08 novembro 2021

Tardezinha

Día de los muertos, S. Eisenstein

A morte, esse evento estranho e absurdo. Como considerá-la a partir de nossa compreensão tão limitada? Temos a constatação externa, que não contempla o para-si em sua angústia, que aos poucos desliza para uma condição em-si. Esse processo de nadificação de fato apaga a subjetividade? De outra parte, as correntes genuínas de amor, que se formam no entorno desse para-si em vias de tornar-se em-si, vindas de outros para-si, não conseguem alterar um grão de areia o completo apagamento existencial? O mais estranho de tudo é que o prosseguimento da vida social trata de solapar essa lembrança pontual, com a finitude de todas as testemunhas restantes, que seguirão, ao fim e ao cabo, o mesmo processo de extinção que observaram. Tanta dor e tanto sofrimento absorvidos em um determinado momento, se diluem com o passar dos anos, no esquecimento. Outros personagens, outras realidades se sobrepõem, e aquele momento angustiante se desvanece no pó.
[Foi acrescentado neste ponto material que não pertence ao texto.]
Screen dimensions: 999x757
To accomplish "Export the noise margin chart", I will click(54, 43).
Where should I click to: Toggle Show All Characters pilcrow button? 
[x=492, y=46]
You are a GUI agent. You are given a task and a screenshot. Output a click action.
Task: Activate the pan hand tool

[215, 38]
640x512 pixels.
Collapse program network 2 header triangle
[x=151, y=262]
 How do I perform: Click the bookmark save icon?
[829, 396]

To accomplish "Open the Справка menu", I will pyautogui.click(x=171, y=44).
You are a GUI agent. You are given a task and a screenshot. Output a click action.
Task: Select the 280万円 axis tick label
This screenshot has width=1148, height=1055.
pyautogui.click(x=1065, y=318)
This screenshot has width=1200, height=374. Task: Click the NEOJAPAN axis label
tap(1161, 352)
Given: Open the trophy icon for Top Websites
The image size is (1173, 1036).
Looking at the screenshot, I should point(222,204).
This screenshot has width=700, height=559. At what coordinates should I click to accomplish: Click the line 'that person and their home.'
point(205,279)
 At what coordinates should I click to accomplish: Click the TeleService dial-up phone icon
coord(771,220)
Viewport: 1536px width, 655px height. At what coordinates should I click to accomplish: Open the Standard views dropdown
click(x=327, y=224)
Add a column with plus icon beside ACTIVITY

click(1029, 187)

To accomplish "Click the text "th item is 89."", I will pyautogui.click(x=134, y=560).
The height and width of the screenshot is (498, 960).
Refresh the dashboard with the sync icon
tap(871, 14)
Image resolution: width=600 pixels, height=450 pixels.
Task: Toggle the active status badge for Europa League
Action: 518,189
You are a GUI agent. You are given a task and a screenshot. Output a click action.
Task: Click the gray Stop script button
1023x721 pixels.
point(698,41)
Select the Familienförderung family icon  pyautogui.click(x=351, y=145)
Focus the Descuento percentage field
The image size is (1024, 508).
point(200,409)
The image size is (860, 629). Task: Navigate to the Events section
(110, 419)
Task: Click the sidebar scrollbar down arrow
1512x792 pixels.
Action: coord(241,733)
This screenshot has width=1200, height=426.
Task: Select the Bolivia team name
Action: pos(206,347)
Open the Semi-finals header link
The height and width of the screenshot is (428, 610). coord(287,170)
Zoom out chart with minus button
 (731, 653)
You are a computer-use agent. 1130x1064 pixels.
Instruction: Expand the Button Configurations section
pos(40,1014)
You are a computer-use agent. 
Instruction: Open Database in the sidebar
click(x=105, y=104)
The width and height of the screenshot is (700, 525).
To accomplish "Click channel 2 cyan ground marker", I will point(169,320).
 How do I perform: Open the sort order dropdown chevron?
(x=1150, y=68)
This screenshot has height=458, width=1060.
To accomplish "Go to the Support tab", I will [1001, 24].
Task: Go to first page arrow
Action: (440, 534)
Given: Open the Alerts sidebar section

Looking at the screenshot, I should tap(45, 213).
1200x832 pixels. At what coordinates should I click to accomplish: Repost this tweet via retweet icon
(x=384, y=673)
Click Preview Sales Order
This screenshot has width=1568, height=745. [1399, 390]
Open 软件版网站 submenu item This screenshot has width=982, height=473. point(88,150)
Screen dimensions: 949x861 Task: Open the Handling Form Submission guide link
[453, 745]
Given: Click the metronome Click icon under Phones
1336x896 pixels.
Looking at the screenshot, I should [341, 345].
Lembro-me, e talvez eu seja a derradeira testemunha dessa imagem, há quase cinquenta anos, quando da morte de um primo, em Londrina. Ao chegarmos em sua casa, num bairro simples, ainda com muitas casas com quintais de terra, encontrei meus tios, os pais do jovem morto, absolutamente inconsolados em sua dor. Foi a primeira e a última vez que vi aquele casal, sorridente e alegre, chorar. Estavam do lado de fora da casa, choravam em silêncio, apartados de uma pequena aglomeração que tomava conta do interior da casa e começava a se esparramar para fora. Permaneceram abraçados e sem dizer palavra por horas. Ambos, como a maior parte dos presentes, morreram, e conforme a expressão de Simone de Beauvoir, a morte do filho os separou e a morte dos pais não os reuniu. 

Os que sobrevivem, e são poucos, perderam a lembrança do episódio, e ele se dissipa; resta a minha versão, da qual ninguém está interessado nas particularidades, mas no significado do fim como sendo uma narrativa outra da tragédia humana. Os seres que naquele exato momento se revoltavam pela morte prematura, compartilharam dessa dolorosa singularidade, cometeram o bem necessário de experimentar coletivamente a provação. Aquele acontecimento os alimentou durante anos, em torno da fogueira dos reencontros, das conversas, das escolhas. “Eu revolto-me, logo existimos”, diz Camus em seu ensaio O homem revoltado. As atitudes posteriores não amenizaram o fato, não absorveram a dor. Agora aquelas pessoas não mais estão e a finitude que nos condena levou com eles a revolta.  

Testemunhar um acontecimento e mantê-lo vivo me parece uma tarefa heroica, que não nos faz mais ou menos humanos, mas nos torna imprescindíveis, porque o nosso relato necessita desta sobrevivência, ainda que tênue, para alimentar a condição de seres comunais. A lembrança é o prumo da caminhada, com ela, amenizamos a angústia da existência ao relembrarmos os momentos, ao dividirmos com os outros as alegrias ou as tristezas, ao realizarmos o futuro a cada instante. Serei testemunha de outras mortes, contarei seus episódios, as nuances ocultas e desveladas por minha intenção, até que venha a sentir o estertor, e nada poderei fazer. E será mais um fim a se narrar, mesmo que por um breve tempo.